«Цены на жизненные продукты все повышаются»,
– сообщали СМИ. – Ржаная мука дошла до 4 руб., а овес до 3 руб. 85 коп. за пуд… Растут цены на молоко, яйца, сметану, масло. Небольшая крынка молока стоит теперь уже 20 копеек, скоромное масло 1 руб. 60 коп. Мясом торгуют от 45 до 50 коп. за фунт. И на все претензии покупателей слышится один ответ: «время военное, все дорожает». «К июлю-августу 1916 г. рост оптовых цен, против довоенного уровня, достигал: для хлеба 91%, для сахара 48%, для мяса 138%, для масла 145%, для соли 256% и т. д., – писал Ольденбург. – Это отчасти объяснялось ростом количества бумажных денег, но в еще большей мере – своего рода забастовкой деревни. Крестьяне, а им принадлежало семь восьмых русского хлеба, все менее охотно продавали свои продукты, из опасения реквизиции, они начинали прятать зерно, зарывать его в землю»[53].Чтобы купить дефицитные продукты, гражданам приходилось по многу часов, а то и целыми днями стоять в очередях. Типичный случай имел место 11 октября на площади Острожной[54]

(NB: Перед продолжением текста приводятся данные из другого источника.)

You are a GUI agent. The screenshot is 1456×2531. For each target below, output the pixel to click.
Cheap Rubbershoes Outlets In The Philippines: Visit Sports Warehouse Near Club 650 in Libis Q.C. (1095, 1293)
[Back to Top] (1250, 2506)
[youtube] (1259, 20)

в Нижнем Новгороде: «По случаю выдачи из городских лавок сахара опять образовались громадные хвосты. Говорят, вчера у лавки на Острожной площади собралось около 400 человек». При этом составлялись списки, а каждому очереднику присваивался индивидуальный номер. Сахар был особенно дефицитным продуктом, к тому же он использовался при изготовлении самогона, поэтому торговля им была разрешена только в государственных магазинах. Между тем продавцы, не заинтересованные в максимальной выручке, еще и всячески издевались над народом, устраивая перекуры и двухчасовые обеденные перерывы. В результате покупателям приходилось чуть ли не спать в очередях. Понятно, что и без того нехорошее настроение людей от этого отнюдь не повышалось.В то же время зарплата на предприятиях не только не повышалась вслед за убегающей инфляцией, но еще и задерживалась. В частности, на это жаловались водители и кондукторы городского трамвая. Последние получали оклад всего 1 рубль 30 копеек в месяц (сравните с вышеуказанными ценами!) плюс пятнадцатипроцентную надбавку по случаю войны. И даже эти нищенские деньги им выплачивали с опозданием. Задержки зарплаты имели место и на военных заводах: Сормовском, «Этна», Курбатовском, других.
Мало было неприятностей, так еще и начавшийся осенний паводок сорвал начало отопительного сезона. Сильные дожди привели к тому, что вода в Оке и Волге стала прибывать на 10 вершков (по-нашему 44 сантиметра) в день, затапливая причалы и прибрежные склады. В итоге сложенные у берега штабеля дров, приготовленные для обеспечения населения предстоящей зимой, начали попросту уплывать. «С каждым днем вода прибывает в Нижнем с Волги и Оки, увеличивая размеры дровяного кризиса,
– писал „Нижегородский листок“. – С первого же дня появления на Волге дров городским исправником И. Ф. Высоковским была организована ловля их. Прибрежным крестьянам Кошелевки, Печер, Подновья и других было предложено извлекать дрова из воды и выкладывать их в сажени на берегу. Ловцов дров обнадежили, что за работу им будет плачено городской управой. Однако денег не получали, работали плохо, много дров украли прибрежные жители».